EX-99.1 2 d482679dex991.htm EX-99.1 EX-99.1

Exhibit 99.1

Vitamin Shoppe, Inc.

300 Harmon Meadow Boulevard

Secaucus, NJ 07094

February 26, 2018

Colin Watts

c/o Vitamin Shoppe, Inc.

300 Harmon Meadow Blvd.

Secaucus, NJ 07045

Re:     Transition Letter Agreement

Dear Colin:

This letter agreement (this “Letter Agreement”) confirms our agreement on your separation from Vitamin Shoppe, Inc. (the “Company”), which shall occur no later than May 31, 2018, provided your employment may be earlier terminated by the Company or, if parties agree in writing, extended beyond such date (your actual last date of employment being your “Separation Date”). Prior to the Separation Date, your employment shall continue in the ordinary course under the terms of your Employment and Non-Competition Agreement, dated as of March 3, 2015 (your “Employment Agreement”), you shall assist with the transition of your responsibilities to another individual or individuals as instructed by the Executive Chairman of the Board, and you shall perform such other duties and responsibilities as assigned to you from time to time. Effective as of the Separation Date, (a) your employment with the Company and each of its affiliates shall end and (b) you hereby resign from all director, officer, and other positions with or through the Company and each of its affiliates. Moreover, you agree to execute such additional documentation and take other actions as reasonably requested by the Company in order to effectuate such resignations.

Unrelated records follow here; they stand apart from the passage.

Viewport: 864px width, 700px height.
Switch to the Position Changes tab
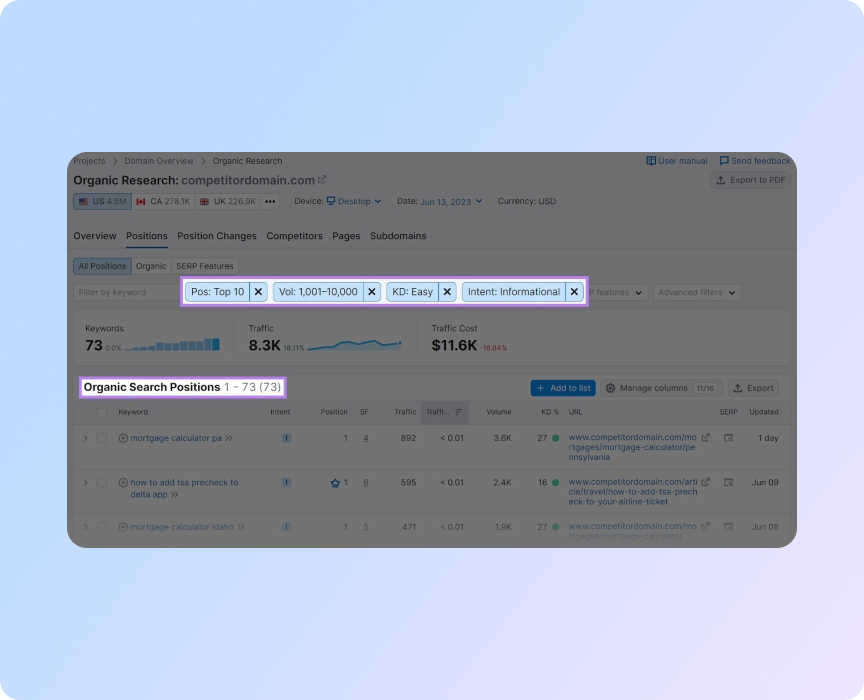click(x=217, y=236)
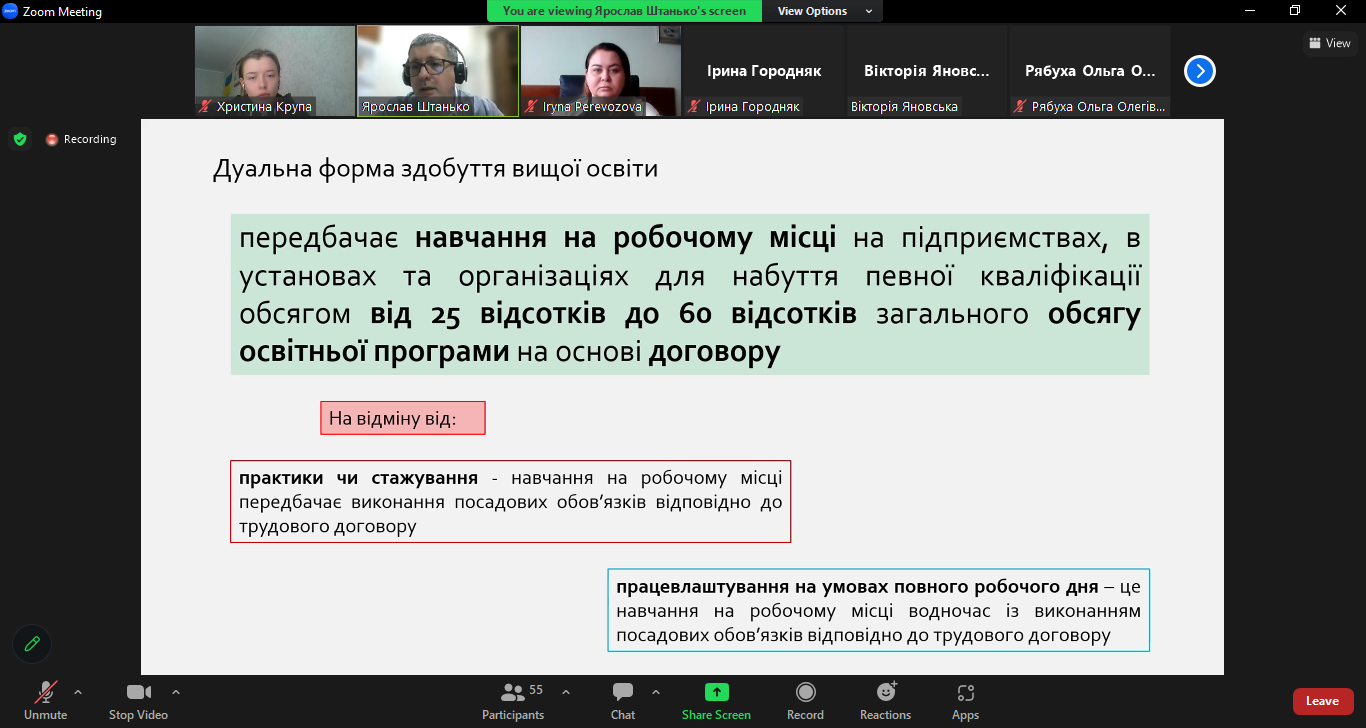The image size is (1366, 728).
Task: Open the View Options dropdown
Action: pos(824,11)
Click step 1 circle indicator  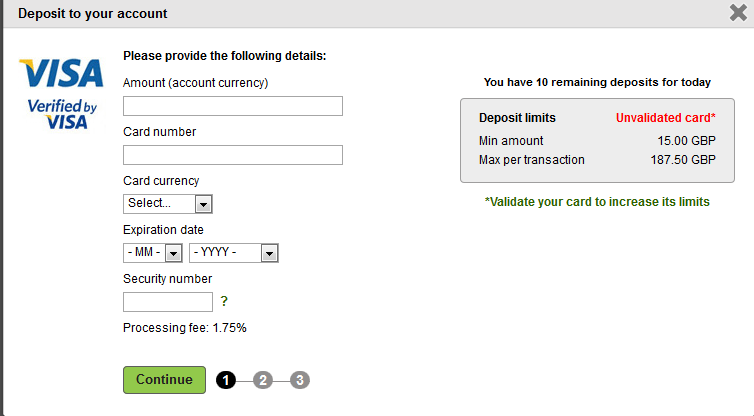[x=226, y=380]
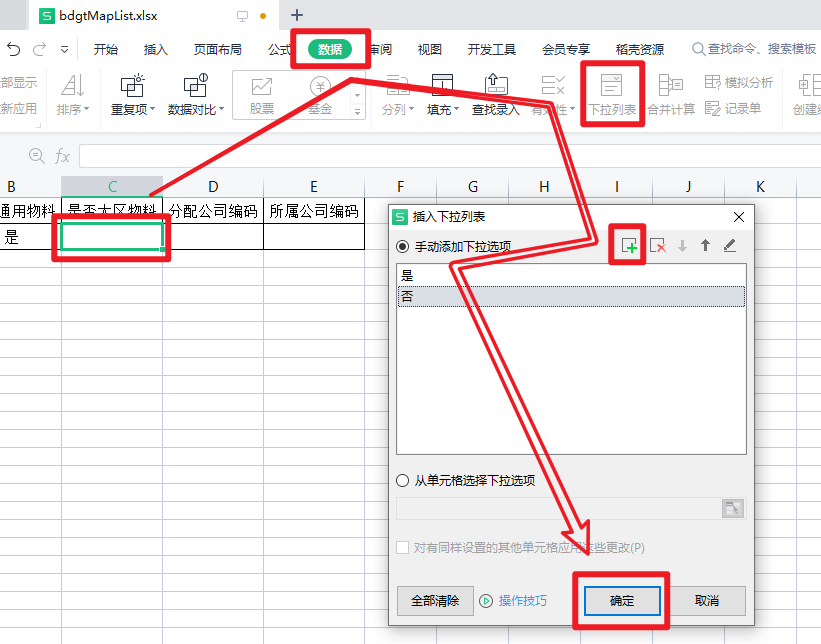Open the 查找录入 tool
Screen dimensions: 821x644
click(496, 94)
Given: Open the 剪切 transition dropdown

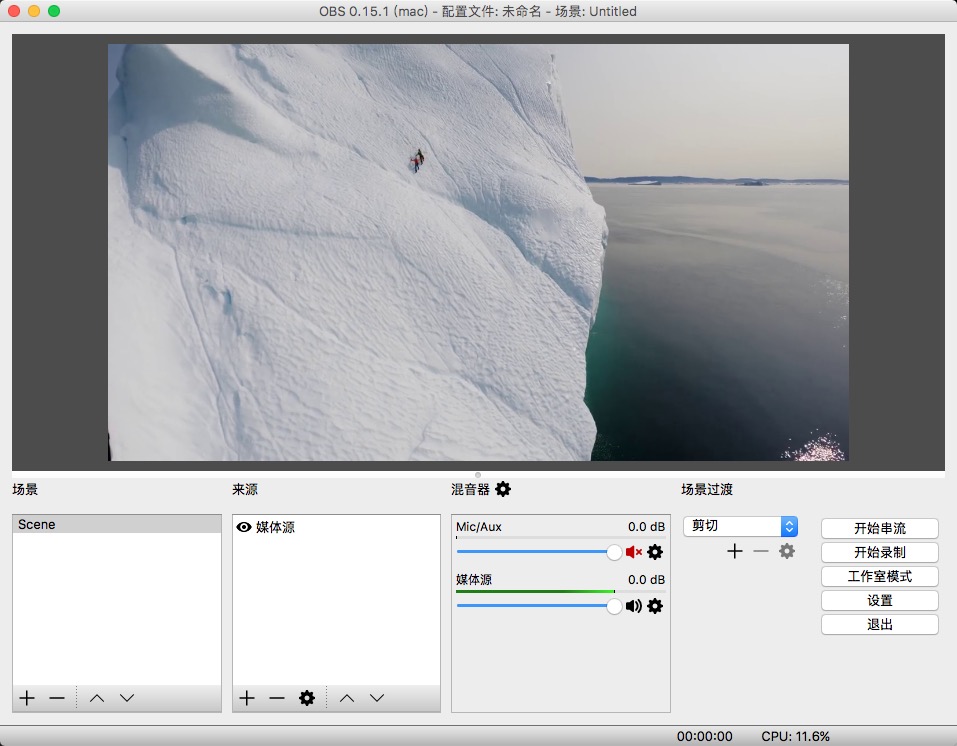Looking at the screenshot, I should tap(740, 526).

A smooth transition is a material inducement for the Company to enter into this Agreement.

Notwithstanding anything to the contrary contained in the Employment Agreement or otherwise, however, you acknowledge and agree that the Company may take steps to prepare for your Separation Date, including (without limitation) modifying or reducing your duties and responsibilities and recruiting and/or hiring one or more employee(s) to fill your current position(s), but not including any reduction in your Base Salary or your target annual bonus opportunity under the Company’s Management Incentive Program, and that such actions shall not constitute a constructive termination or create grounds for a “good reason” resignation under your Employment Agreement or any other agreement with the Company or its affiliates.

Provided that you (i) comply at all times with this Letter Agreement, (ii) are not terminated for Cause (as defined in the Employment Agreement), and (iii) do not resign (other than on the Separation Date), following the Separation Date, you shall be entitled to receive the Severance Pay (as described in Section 5(C) of the Employment Agreement) and the additional amounts set forth in Section 5(C)(i) and (ii) of the Employment Agreement, contingent on the additional terms and conditions set forth therein (including, without limitation, your execution of a general release and your continued compliance with the restrictive covenant obligations set forth therein).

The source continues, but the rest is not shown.